Toen Japan in 1945 capituleerde, riepen Soekarno en Hatta de onafhankelijkheid van Indonesië uit. Mijn opa’s vochten aan de zijde van Nederland om deze onafhankelijkheid te voorkomen. Als (para)commando’s voerden ze moeilijke opdrachten uit, waaronder gewapende conflicten tegen inheemse Indonesiërs. Uiteindelijk wist Indonesië in 1949 haar onafhankelijkheid te behalen, waarmee het KNIL een jaar later ophield te bestaan.

In 1951 kregen mijn opa’s, samen met ongeveer 4000 andere Molukse KNIL-militairen en hun gezinnen, het bevel om tijdelijk naar Nederland te vertrekken.
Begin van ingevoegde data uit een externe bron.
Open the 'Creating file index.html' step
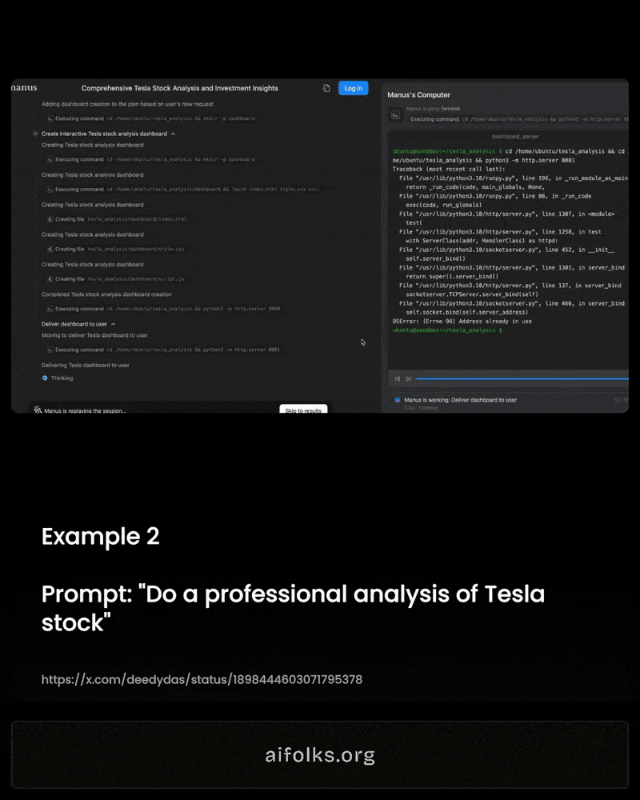This screenshot has width=640, height=800. [x=117, y=219]
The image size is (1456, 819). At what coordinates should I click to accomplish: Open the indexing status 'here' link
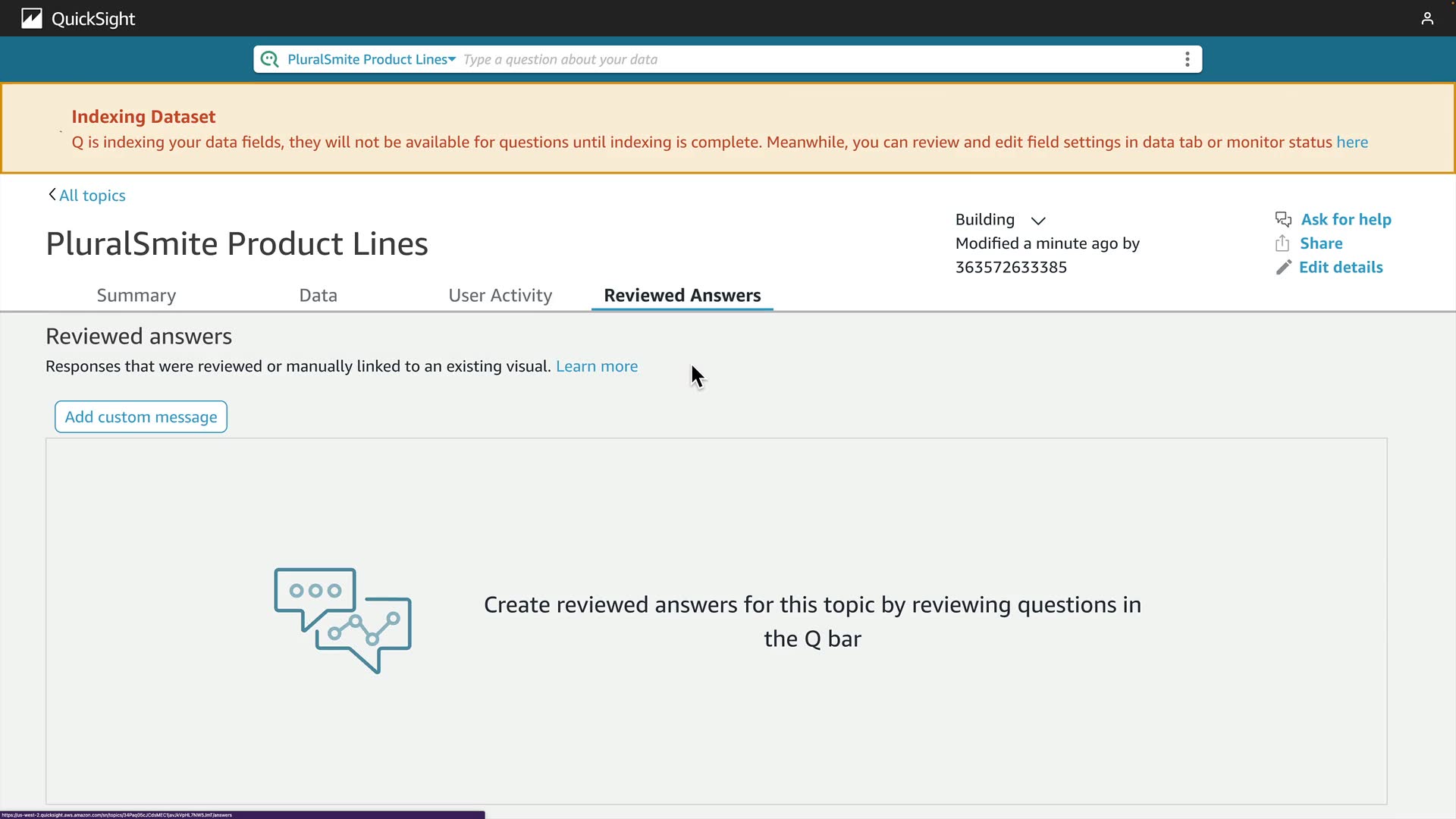1351,143
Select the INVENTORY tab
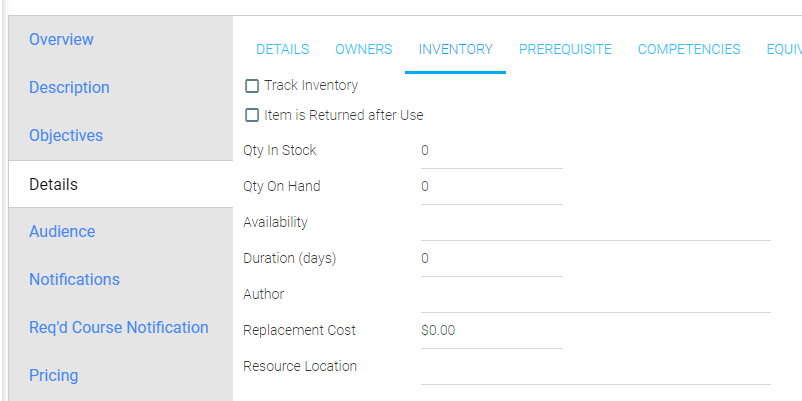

In totaal werden 12.500 Molukkers overgebracht op transportschepen. Maar bij aankomst kregen zij slecht nieuws: ze werden direct ontslagen als militair. Dit voelde als verraad, omdat ze zich jarenlang hadden ingezet voor Nederland. Mijn grootouders werden samen met hun gezinnen ondergebracht in woonoorden, waaronder ‘de Pietersberg’ in Westerbork en later woonoord Donzel in Noord- Brabant.

De omstandigheden waren verschrikkelijk: het was er koud en vies. Het idee was dat deze opvang tijdelijk zou zijn, maar de belofte om terug te keren naar de Molukken werd stiekem nooit waargemaakt. Eind jaren ’50 besloot de Nederlandse overheid speciale woonwijken te bouwen voor Molukkers, waaronder de Molukse wijk in Helmond-Oost. Mijn grootouders verhuisden uiteindelijk naar deze wijk, maar met pijn in hun hart. Ze voelden zich verraden door de belofte van terugkeer naar de Molukken. Toch bouwden ze hier een leven op, strijdend en met een sterk gevoel voor de gemeenschap.

Tegenwoordig leven mijn moeder, zusje en ik verder als tweede en derde generatie Molukkers   in Nederland. Onze familie draagt de Molukse identiteit met trots. Het is voor ons belangrijk dat Helmond ons verhaal kent en begrijpt.

 

De reis naar de Molukken beschouw ik als een persoonlijke reis die me niet alleen dichter bij mijn wortels heeft gebracht, maar ook antwoord heeft gegeven op een vraag die ik de afgelopen   jaren met me meedroeg: waarom wil ik me inzetten voor de Molukse gemeenschap? Het is omdat ons verhaal verteld moet blijven worden. Het is een verhaal van veerkracht, verbondenheid en trots. Ik wil Helmond meenemen in ons verleden, zodat het ook onderdeel kan blijven van onze gezamenlijke toekomst. Ik ben er trots op dat de Molukse gemeenschap met haar rijke geschiedenis een onderdeel is van Helmond.

Ik ben mijn grootouders dankbaar dat ze, ondanks hun moeilijke tijd in Nederland, deuren hebben geopend voor ons als nakomelingen. Door hun dappere rol in een bittere strijd heb ik de kans gekregen om mezelf in Nederland professioneel en persoonlijk te ontwikkelen en hierdoor ook ons verhaal door te geven aan anderen. Hun offer en onze geschiedenis verdienen een blijvende plek in Helmond, de stad die ik ook mijn thuis noem.”